Scientific classification
- Kingdom: Animalia
- Phylum: Mollusca
- Class: Cephalopoda
- Order: †Pseudorthocerida
- Family: †Pseudactinoceratidae
- Genus: †Paraloxoceras Flower, 1939

= Paraloxoceras =

Extinct genus of molluscs

Paraloxoceras is a genus of straight shelled, orthoconic nautiloid cephalopods, now extinct, that lived during the Early Carboniferous. Fossils have been found in Europe and central Asia; the type, P. konincki, named by Flower, came from Belgium.
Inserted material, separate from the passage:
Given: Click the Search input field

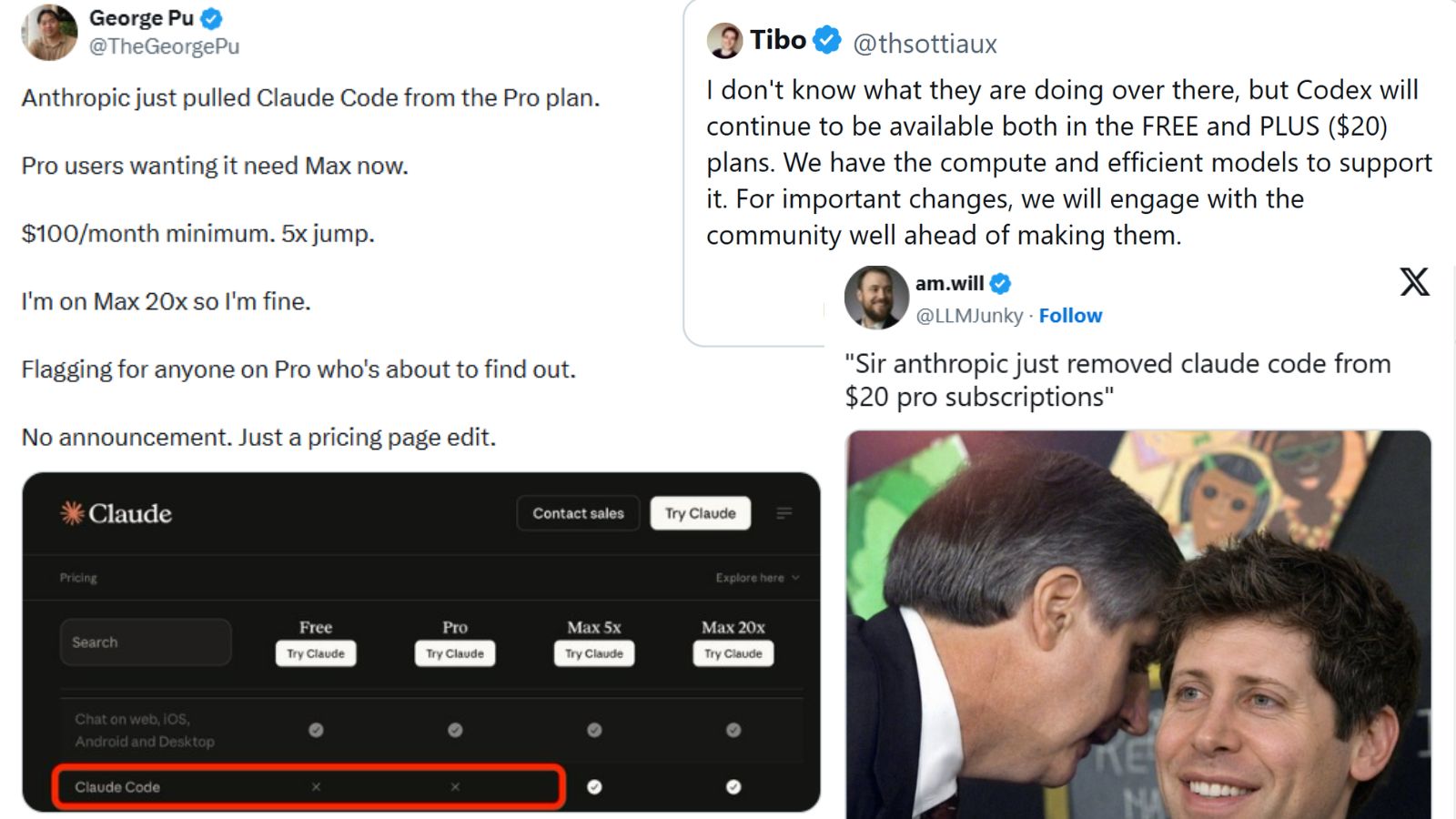Looking at the screenshot, I should pos(146,642).
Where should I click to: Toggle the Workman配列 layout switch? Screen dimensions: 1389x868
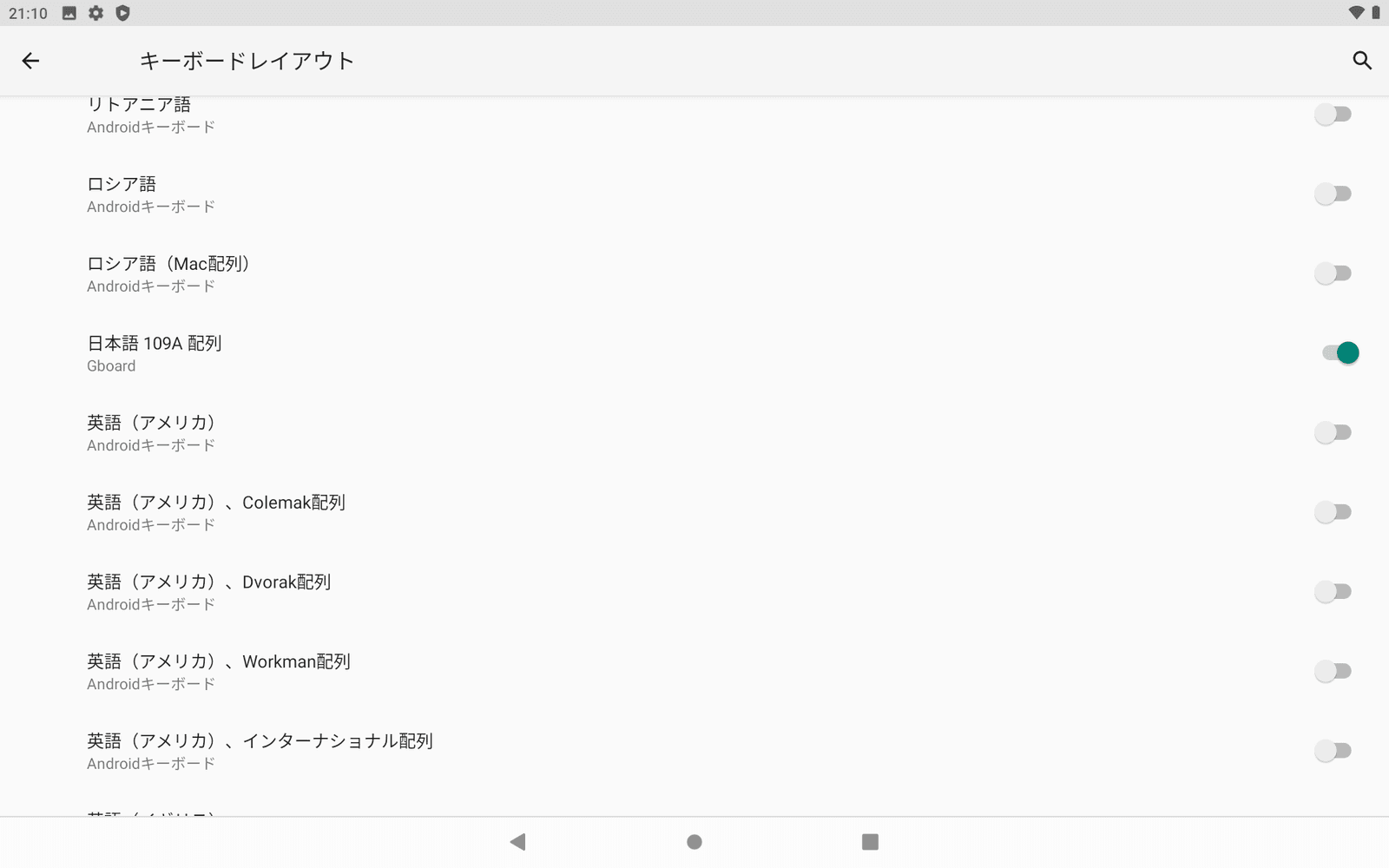[x=1333, y=671]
The shell of Paraloxoceras is slightly depressed, with straight sutures. Septa are fairly close spaced. The siphuncle is located about halfway between the center and the venter with segments that are broadly expanded into the chambers. As typical for the subfamily, Paraloxoceras contains organic endosiphuncular deposits penetrated by a canal system similar to that found in actinocerids but differs in the having a protoconch characteristic of the pseudorthocerids. During grow of the animal the shell expands dorsally with the distance between the dorsum and siphuncle increasing while the separation between the venter and siphuncle remains at a more or less constant.

Related genera include Pseudactinoceras, Macroloxoceras, and Eusthenoceras.